I personally share the same sentiment about the market right now. You just have to look around and ask yourself if the current market situation is as good as early 2007.


Double taxation of the interest, what?

depalma13 said:   unnamedone said:   Market return is not risk free but the interest saved from your mortgage is (as in the rate of return is certain). This comes down to your personal risk preference. If you fully understand the consequences (losing the potential market gain, double taxation of the interest, and the possibly of losing your job) and still want to do it as a way of getting out of the stock market, then go for it.

I personally share the same sentiment about the market right now. You just have to look around and ask yourself if the current market situation is as good as early 2007.


Double taxation of the interest, what?


You pay the interest with after-tax money. When you make distribution, you pay tax again.

unnamedone said:   depalma13 said:   Double taxation of the interest, what?

You pay the interest with after-tax money. When you make distribution, you pay tax again.

Exactly the same effect if you borrowed from an outside source and your 401k had an equivalent return from investment.
What double taxation?

I would stay away from a 401K loan unless it was a real desperate last resort option. Maybe I am just not investment savvy enough but I would not chance it.

unnamedone said:   You pay the interest with after-tax money. When you make distribution, you pay tax again.

That's a myth.

unnamedone said:   depalma13 said:   unnamedone said:   Market return is not risk free but the interest saved from your mortgage is (as in the rate of return is certain). This comes down to your personal risk preference. If you fully understand the consequences (losing the potential market gain, double taxation of the interest, and the possibly of losing your job) and still want to do it as a way of getting out of the stock market, then go for it.

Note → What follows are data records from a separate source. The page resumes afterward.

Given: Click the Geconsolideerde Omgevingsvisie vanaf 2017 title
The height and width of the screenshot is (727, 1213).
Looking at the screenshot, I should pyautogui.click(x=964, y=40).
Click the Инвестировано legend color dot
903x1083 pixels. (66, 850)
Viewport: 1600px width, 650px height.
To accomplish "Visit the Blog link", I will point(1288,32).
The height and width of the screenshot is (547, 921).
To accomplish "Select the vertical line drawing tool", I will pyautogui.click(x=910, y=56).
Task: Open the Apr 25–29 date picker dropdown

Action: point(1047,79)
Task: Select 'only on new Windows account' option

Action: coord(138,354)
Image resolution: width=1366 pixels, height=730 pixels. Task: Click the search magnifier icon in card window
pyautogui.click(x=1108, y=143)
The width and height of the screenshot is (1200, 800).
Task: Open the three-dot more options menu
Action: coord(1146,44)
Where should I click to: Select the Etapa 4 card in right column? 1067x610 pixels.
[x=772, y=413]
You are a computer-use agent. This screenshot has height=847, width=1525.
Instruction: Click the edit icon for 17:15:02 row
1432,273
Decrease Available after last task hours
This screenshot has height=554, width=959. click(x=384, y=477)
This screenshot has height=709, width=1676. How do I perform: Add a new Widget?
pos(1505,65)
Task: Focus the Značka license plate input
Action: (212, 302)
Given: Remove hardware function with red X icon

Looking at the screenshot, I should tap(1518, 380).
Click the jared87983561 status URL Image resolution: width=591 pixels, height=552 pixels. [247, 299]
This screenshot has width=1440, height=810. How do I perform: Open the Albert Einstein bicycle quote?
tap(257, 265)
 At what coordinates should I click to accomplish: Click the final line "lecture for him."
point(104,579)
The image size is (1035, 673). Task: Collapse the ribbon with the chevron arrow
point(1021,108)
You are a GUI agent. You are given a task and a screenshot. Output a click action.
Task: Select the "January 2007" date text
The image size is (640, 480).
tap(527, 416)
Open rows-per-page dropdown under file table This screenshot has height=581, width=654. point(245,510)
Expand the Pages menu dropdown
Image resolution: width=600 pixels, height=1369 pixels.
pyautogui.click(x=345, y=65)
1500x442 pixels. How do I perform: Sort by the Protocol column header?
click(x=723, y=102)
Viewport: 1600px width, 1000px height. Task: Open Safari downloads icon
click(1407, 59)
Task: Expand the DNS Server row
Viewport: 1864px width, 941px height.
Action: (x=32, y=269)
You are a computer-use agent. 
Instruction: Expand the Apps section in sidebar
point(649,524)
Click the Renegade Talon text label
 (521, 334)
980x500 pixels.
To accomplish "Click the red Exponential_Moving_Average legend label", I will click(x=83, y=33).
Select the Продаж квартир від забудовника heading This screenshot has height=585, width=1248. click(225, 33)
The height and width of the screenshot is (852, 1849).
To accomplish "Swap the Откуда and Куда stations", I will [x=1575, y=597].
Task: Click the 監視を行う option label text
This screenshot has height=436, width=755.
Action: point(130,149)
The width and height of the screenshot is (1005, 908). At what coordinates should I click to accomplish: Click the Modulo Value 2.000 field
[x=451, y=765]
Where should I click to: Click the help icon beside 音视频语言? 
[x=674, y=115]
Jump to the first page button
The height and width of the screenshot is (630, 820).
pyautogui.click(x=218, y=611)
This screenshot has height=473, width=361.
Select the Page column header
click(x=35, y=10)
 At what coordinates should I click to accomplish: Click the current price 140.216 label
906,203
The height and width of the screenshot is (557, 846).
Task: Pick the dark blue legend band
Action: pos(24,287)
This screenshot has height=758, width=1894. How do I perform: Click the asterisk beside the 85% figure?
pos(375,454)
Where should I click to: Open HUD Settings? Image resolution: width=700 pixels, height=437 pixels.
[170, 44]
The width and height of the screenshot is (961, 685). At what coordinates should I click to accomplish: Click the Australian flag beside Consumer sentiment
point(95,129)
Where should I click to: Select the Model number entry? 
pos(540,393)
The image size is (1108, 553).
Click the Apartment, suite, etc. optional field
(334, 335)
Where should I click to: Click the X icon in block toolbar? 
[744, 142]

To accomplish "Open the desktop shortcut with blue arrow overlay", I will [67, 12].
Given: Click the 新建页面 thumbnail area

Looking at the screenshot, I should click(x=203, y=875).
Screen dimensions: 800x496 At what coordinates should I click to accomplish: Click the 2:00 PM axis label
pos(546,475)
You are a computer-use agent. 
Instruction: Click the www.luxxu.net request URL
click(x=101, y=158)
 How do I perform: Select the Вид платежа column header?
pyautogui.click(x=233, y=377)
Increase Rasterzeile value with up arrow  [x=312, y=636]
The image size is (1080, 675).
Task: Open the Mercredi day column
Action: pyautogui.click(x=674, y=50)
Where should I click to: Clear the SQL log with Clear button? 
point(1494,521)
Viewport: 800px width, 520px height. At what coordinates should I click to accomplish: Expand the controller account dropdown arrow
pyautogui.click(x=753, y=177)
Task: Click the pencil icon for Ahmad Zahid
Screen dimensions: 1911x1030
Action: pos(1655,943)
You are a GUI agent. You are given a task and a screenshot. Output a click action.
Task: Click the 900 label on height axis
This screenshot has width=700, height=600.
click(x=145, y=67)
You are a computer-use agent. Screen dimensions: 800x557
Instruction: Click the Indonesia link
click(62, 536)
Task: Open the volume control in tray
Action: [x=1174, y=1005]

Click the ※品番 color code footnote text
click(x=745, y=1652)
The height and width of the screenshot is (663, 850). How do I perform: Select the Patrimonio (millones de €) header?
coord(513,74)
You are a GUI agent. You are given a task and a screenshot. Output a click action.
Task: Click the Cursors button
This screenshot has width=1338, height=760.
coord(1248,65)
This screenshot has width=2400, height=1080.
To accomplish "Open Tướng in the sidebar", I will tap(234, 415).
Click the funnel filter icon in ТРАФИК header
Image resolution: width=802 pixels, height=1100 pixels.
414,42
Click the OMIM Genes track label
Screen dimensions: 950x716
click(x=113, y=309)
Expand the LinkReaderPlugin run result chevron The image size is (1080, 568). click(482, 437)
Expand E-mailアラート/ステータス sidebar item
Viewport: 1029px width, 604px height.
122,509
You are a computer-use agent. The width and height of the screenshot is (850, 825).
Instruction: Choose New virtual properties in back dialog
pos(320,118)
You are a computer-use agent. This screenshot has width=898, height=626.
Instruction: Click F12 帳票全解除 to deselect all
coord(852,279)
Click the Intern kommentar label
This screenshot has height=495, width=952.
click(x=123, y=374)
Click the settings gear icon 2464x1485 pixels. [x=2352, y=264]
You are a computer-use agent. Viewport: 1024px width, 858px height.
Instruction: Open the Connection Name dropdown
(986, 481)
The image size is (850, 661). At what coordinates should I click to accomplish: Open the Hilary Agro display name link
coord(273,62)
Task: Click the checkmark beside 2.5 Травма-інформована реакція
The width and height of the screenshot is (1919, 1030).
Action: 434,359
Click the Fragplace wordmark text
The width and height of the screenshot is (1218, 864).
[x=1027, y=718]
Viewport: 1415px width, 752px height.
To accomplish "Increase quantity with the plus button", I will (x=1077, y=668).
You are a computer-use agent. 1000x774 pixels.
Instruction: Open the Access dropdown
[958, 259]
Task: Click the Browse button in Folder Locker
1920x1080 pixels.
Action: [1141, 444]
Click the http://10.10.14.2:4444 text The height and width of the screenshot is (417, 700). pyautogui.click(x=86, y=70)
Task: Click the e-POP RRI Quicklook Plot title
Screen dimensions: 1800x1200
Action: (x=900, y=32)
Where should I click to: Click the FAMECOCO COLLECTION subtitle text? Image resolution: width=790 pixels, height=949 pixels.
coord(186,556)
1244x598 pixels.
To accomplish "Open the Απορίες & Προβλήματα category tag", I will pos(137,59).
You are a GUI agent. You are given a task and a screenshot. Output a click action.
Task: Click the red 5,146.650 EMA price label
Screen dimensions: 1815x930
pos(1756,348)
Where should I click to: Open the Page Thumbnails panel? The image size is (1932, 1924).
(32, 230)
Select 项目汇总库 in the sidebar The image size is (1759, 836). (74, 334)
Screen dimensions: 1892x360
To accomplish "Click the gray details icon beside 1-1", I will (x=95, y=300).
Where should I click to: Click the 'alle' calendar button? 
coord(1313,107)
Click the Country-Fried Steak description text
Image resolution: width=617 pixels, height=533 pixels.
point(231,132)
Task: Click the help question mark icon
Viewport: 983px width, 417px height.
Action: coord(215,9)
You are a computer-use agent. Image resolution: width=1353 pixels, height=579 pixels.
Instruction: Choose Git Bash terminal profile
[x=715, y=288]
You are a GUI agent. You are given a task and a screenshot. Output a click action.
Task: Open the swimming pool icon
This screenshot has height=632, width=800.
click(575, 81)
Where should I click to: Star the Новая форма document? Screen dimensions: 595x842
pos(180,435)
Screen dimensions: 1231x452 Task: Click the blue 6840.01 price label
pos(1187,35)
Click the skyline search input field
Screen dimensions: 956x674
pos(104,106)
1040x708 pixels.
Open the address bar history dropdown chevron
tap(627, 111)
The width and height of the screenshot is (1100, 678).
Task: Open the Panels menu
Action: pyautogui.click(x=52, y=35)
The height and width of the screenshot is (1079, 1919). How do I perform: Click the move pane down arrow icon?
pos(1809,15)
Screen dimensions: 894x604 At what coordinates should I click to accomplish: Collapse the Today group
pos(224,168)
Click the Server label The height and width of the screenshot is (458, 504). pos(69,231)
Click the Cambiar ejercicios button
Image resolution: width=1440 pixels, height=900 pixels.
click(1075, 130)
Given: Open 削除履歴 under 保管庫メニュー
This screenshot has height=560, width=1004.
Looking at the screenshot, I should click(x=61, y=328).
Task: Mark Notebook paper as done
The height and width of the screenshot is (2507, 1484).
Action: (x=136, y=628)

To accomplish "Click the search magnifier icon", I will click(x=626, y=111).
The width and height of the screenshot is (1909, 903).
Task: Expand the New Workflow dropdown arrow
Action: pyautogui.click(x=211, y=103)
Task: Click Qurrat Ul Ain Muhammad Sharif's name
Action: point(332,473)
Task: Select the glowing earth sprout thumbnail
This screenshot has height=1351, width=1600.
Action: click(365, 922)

I personally share the same sentiment about the market right now. You just have to look around and ask yourself if the current market situation is as good as early 2007.


Double taxation of the interest, what?


You pay the interest with after-tax money. When you make distribution, you pay tax again.


This is lesson one on intermediate finances: What you said is not true. Please research.

I like the folks who gleefully pay off their sub-5.5% tax deductible mortgages.

Then come to me at financial aid time desperately seeking how to avoid the 5.6% bite financial aid assesses on their assets.

Sneetches. Beaches. Much.

uutxs said:   unnamedone said:   depalma13 said:   Double taxation of the interest, what?

You pay the interest with after-tax money. When you make distribution, you pay tax again.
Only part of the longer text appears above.